Former Soviet leader Mikhail Gorbachev, who restored Solzhenitsyn's citizenship in 1990 and whose reforms helped end communism, said the writer had played a key role in undermining Stalin's totalitarian regime.
His works "changed the consciousness of millions of people", Mr Gorbachev said.
France's President Nicolas Sarkozy described him as "one of the greatest consciences of 20th-Century Russia" and praised his intransigence and ideals in the face of personal danger.

Prisoner, patient, writer
Solzhenitsyn served as a Soviet artillery officer in World War II and was decorated for his courage, but in 1945 was denounced for criticising Stalin in a letter.

He spent the next eight years in the Soviet prison system, or Gulag, before being internally exiled to Kazakhstan, where he was successfully treated for stomach cancer.

Publication in 1962 of the novella Denisovich, an account of a day in a Gulag prisoner's life, made him a celebrity during the post-Stalin political thaw.

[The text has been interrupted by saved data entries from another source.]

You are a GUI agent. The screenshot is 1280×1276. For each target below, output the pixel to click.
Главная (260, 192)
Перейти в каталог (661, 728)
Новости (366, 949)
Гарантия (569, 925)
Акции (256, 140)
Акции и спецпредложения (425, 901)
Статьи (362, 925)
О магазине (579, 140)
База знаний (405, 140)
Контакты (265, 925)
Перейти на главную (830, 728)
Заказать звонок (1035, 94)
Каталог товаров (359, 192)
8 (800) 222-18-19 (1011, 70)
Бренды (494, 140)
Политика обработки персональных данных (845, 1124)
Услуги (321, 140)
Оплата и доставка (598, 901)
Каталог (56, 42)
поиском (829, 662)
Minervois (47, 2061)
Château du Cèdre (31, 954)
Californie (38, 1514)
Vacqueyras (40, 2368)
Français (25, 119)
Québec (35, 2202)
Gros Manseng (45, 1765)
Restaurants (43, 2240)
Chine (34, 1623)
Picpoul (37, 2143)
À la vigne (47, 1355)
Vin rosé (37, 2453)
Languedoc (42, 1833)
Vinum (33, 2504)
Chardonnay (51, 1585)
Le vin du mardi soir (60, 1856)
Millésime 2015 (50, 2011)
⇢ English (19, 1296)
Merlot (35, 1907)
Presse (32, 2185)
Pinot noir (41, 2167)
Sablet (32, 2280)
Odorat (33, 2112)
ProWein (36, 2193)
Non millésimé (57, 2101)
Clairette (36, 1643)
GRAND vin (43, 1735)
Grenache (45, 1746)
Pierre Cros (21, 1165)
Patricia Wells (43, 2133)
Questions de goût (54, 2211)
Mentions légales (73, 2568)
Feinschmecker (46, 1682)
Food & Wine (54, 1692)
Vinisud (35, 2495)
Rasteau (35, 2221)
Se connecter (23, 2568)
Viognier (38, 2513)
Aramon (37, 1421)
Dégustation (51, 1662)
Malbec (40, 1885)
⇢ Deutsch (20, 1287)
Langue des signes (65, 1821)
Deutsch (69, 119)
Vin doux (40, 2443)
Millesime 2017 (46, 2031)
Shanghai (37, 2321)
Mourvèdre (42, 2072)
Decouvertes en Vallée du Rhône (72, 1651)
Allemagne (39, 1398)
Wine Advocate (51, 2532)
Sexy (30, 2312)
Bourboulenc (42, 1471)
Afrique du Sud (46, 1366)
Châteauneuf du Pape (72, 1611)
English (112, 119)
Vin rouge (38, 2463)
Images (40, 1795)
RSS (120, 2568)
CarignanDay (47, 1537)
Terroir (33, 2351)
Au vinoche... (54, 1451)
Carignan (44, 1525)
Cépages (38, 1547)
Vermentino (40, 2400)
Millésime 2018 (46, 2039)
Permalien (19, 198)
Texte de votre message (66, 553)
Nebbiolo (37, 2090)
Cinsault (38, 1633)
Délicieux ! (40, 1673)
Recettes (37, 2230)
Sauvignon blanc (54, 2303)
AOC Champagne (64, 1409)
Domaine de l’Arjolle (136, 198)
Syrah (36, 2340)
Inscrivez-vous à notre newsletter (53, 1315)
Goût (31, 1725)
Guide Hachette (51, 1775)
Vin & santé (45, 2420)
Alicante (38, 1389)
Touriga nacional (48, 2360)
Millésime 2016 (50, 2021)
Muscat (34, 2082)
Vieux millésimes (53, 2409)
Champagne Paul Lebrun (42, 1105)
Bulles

However, within a decade, the writer awarded the 1970 Nobel Prize for Literature was out of favour again for his work, and was being harassed by the KGB secret police.
In 1973, the first of the three volumes of Archipelago, a detailed account of the systematic Soviet abuses from 1918 to 1956 in the vast network of its prison and labour camps, was published in the West.
Its publication sparked a furious backlash in the Soviet press, which denounced him as a traitor.
Early in 1974, the Soviet authorities stripped him of his citizenship and expelled him from the country.
He settled in Vermont, in the US, where he completed the other two volumes of Archipelago.
While living there as a recluse, he railed against what he saw as the moral corruption of the West.
Scathing of Boris Yeltsin's brand of democracy, he did not return to Russia immediately upon the collapse of the USSR in 1992, unlike other exiles, but made a dramatic homecoming in 1994.